Nouvelles fraîches | Lundi 29 février 2016

Salon (1) : un préfet de police en terrain connu

Ce n’est pas souvent que le préfet de police accompagne le président de la République au salon de l’Agriculture. Mais le titulaire du poste, Michel Cadot, connaît bien le monde agricole et ses dirigeants. Il a en effet été directeur de cabinet du ministre de l’Agriculture Dominique Bussereau de 2004 à 2006. Samedi matin, cela a été certainement très utile.

Salon (2) : les journalistes déboussolés

Conséquence d’un service d’ordre disproportionné, les journalistes, mêmes accrédités par l’Elysée, étaient soigneusement tenus à l’écart du président.
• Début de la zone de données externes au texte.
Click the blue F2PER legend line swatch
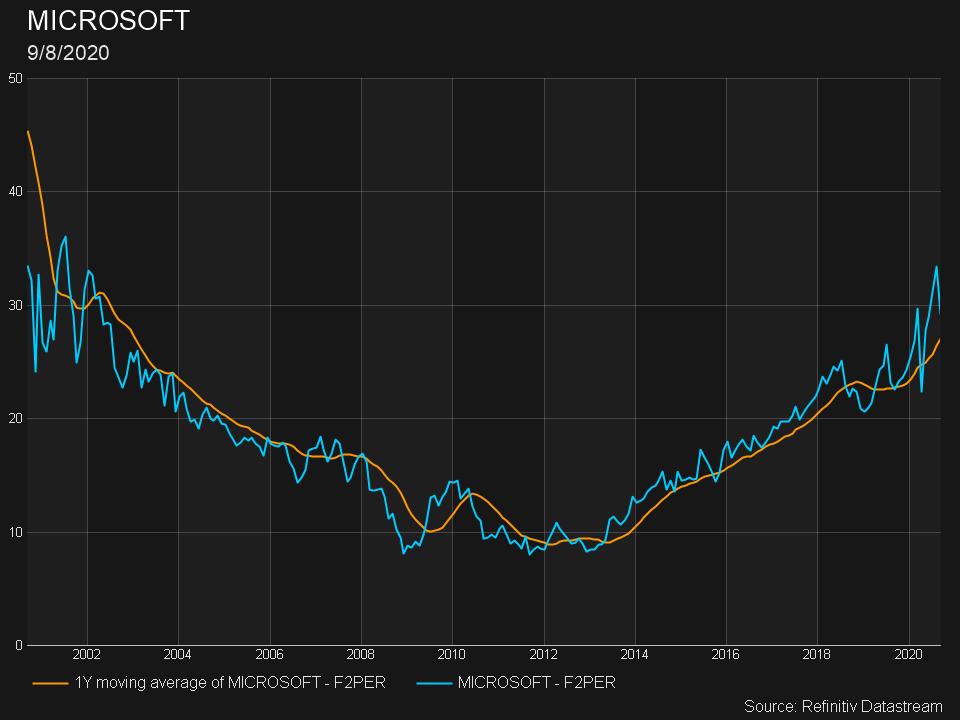 (432, 684)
Au bout de quelques heures, l’énervement se faisait sentir chez les confrères désœuvrés et agacés. Puis le président décide de faire un rapide point presse. Mais nous sommes prévenus, peu de questions pourront être posées. Message bien compris par la consœur de TF1 qui pose une question sur… la crise de la gauche. A l’école, cela s’appelle « hors sujet ». Dimanche matin, BFM TV pouvait titrer : « salon de l’agriculture : une première journée perturbée par la visite de François Hollande ». Déboussolés on vous dit.

Salon (3) : visite épiscopale

C’est une grande première. Ce lundi, une délégation de 15 évêques se rendra au salon. « L’Eglise de France manifeste sa proximité et son soutien aux agriculteurs qui, bien souvent, sont dans des situations difficiles. Plus largement, c’est son attention au monde rural qu’elle veut réaffirmer » indique le communiqué de la Conférence des évêques de France. Les évêques seront reçus notamment par les Chambres d’agriculture, et par l’enseignement agricole privé. La journée se terminera par une messe à Saint Antoine de Padoue (a proximité du parc expo).

Salon (4) : des politiques très présents

Les hommes politiques sont attendus nombreux au salon. Ce week-end, outre François Hollande, on a pu croiser Nicolas Dupont-Aignan, député de l’Essonne (Debout la France), Valérie Pecresse, présidente (LR) du Conseil régional d’Ile de France ou Nathalie Kosciusko-Morizet député (LR) de l’Essonne et conseillère municipale de Paris. Lundi matin, Manuel Vals était annoncé de bonne heure. Marine le Pen est attendue mardi pour une visite de 10 heures ! Nicolas Sarkozy viendra mercredi, comme François Fillon. Alain Juppé, Hervé Mariton, François Bayrou sont attendus jeudi. A gauche, peu de personnalités sont annoncées : secrétaire national du PCF, Pierre Laurent, sera présent vendredi, tandis que le secrétaire national par intérim d’EELV, David Cormand, doit venir jeudi. Enfin, l’ancien ministre de l’Agriculture et candidat aux primaires de la droite Bruno Le Maire sera présent pendant trois jours, de lundi à mercredi.

Les coopératives vont signer la charte laitière

A l’occasion d’une réunion qui s’est tenue vendredi 26 février, à la veille du salon, la fédération des coopératives laitières (FNCL) et ses adhérents ont décidé de signer la « charte laitière de valeurs ». Initiée par la FNPLait, cette charte se veut être le socle d’un cadre de négociations commerciales durables pour garantir une meilleure rémunération à l’ensemble des acteurs. Elle a été signée le 17 février par la plupart des enseignes de la grande distribution (Auchan, Carrefour, Casino, Intermarché, Leclerc, Lidl, Système U). Trois entreprises privées (la laiterie Saint Père, la laiterie Saint Denis de l’hôtel, Triballat Rians) sont également signataires. Dans un communiqué daté du 25 février, la FNPLait appelait à un « engagement concret » des entreprises et précisait qu’il fallait « que ces signatures interviennent avant la fin des négociations commerciales fixée au 29 février, pour être considérées comme effectives ». Ce devrait donc être chose faite ce lundi pour les coopératives laitières.

Pesticides : lettre ouverte d’Interfel à Le Foll

Dans une « lettre ouverte au ministre de l’Agriculture », Interfel dénonce les « attaques répétées que subit la filière des fruits et légumes au sujet de l’utilisation des produits phytosanitaires ». «Ces attaques à répétition entament de manière injustifiée le capital de confiance remarquable que les Français ont dans nos produits et influencent négativement leur consommation » poursuit l’interprofession. Elle demande au ministre qu’il réaffirme « officiellement que la réglementation en vigueur en France en matière d’usage de produits phytosanitaires, permet d’assurer la commercialisation de produits sains pour le consommateur, et que la consommation de fruits et légumes reste un objectif prioritaire dans le cadre d’une alimentation équilibrée ».